I seriously doubt the NTSB is leading this investigation from the US side. They are probably involved as they would have the technical knowledge to know what to do with stuff like ACARS data. But the WSJ left very little doubt that this is a counter-terrorism investigation that's going on in the US. And why wouldn't it be at this point? The Malaysians are leading the SAR (for now), there's no actual crash to investigate (I mean, not one that's been found)... all there really is to do from the US side is make sure no one's going to get hit over the head with an airplane.
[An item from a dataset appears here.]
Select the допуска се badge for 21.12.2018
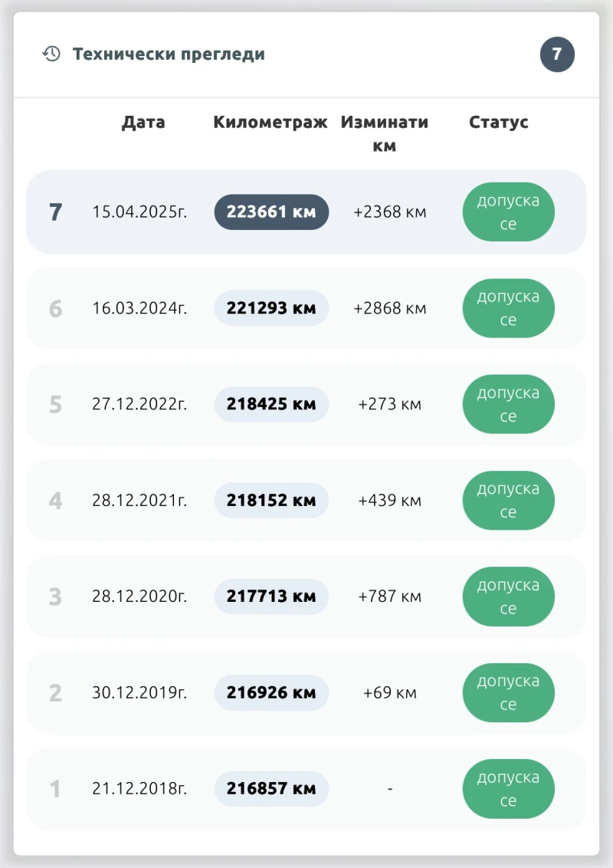613x868 pixels. (x=508, y=788)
I doubt it was the NTSB that gave this info to the WSJ. The NTSB doesn't typically leak stuff to the press. Other US government agencies are known to do that, however, both intentionally and not. (But I'm guessing this was the former.)
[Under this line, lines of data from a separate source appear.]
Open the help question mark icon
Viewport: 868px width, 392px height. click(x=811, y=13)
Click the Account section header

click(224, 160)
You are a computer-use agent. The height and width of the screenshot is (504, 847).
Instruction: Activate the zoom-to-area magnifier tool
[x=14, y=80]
[Edited 2014-03-12 23:13:17]
I'm tired of being a wanna-be league bowler. I wanna be a league bowler!
AR385 From Mexico, joined Nov 2003, 6138 posts, RR: 30
Reply 17, posted (4 months 2 weeks 4 days 23 hours ago) and read 52912 times:
Quoting CO777DAL (Reply 13): Some of you guys are great at making maps. Can someone make a map with a radius from the last know point showing how far this plane could have flown if it did fly 5 hours more. That would help a lot of us visualize up to where this plane could have gone.
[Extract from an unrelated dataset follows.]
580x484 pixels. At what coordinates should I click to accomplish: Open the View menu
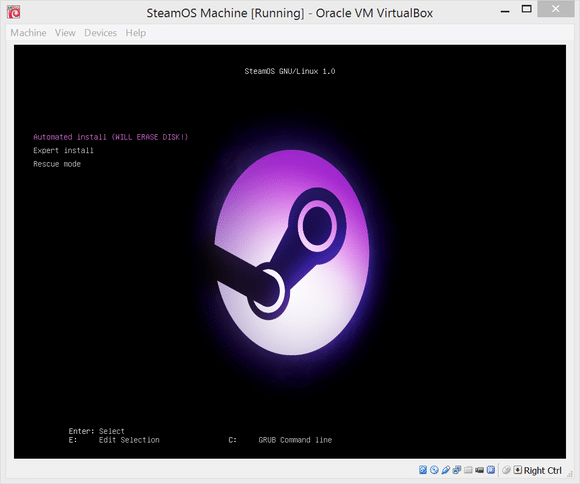click(x=65, y=33)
If heading West, it could be India, Bangladesh, Pakistan, Sri Lanka or the Maldives. If on its current heading at point of contact loss, somewhere in China.
I know we do not know for sure and that we are all just guessing at this point in time, but I highly doubt the captain would hijack the plane or allow it to be hijacked. He was experienced and had been with the airline since the 1980s.
Quoting nm2582 (Reply 11): What conditions have to be met for "end of flight" to be triggered and this summary set? If we're talking about a controlled proper engine shutdown, then things are about to get super, super interesting...
Very true. Could it also have been that it sent the summary when the engines turned off because of a crash, so more of a mechanical or forced shutdown rather than a proper shutdown?
Also, have the authorities been able to verify the report of the New Zealand oil ridge worker or are people blowing that off at this point? Do we know when there will be verification or further investigation into what the Chinese satellite saw?
sipadan From United States of America, joined Mar 2014, 319 posts, RR: 0
Reply 22, posted (4 months 2 weeks 4 days 23 hours ago) and read 52027 times:
If WSJ reporting is accurate, and data interpretation is conclusive and bears out that the plane was aloft for another 4 hours, the only possibility is that the plane was commandeered by either crew or "terrorists". What is MOST PROBABLE, and what I've heard is now driving the main vein of the investigation, is the Captain acting alone. There has been some speculation, in "reputable" circles, that the pilot of MH370 was afflicted by a type of delusional personalty disorder. Particularly a propensity towards grandiosity and ego-inflation, which may have been catalysts to an event such as is now unfolding. Again, this is very preliminary, perfunctory speculation but IS THE line of logic currently driving the investigation. As for the status of a/c and passengers, officials are being very cautious about releasing any pertinent information as the situation is "very fluid" and "dynamic" and of a "sensitive" nature. I will post more when I have more info.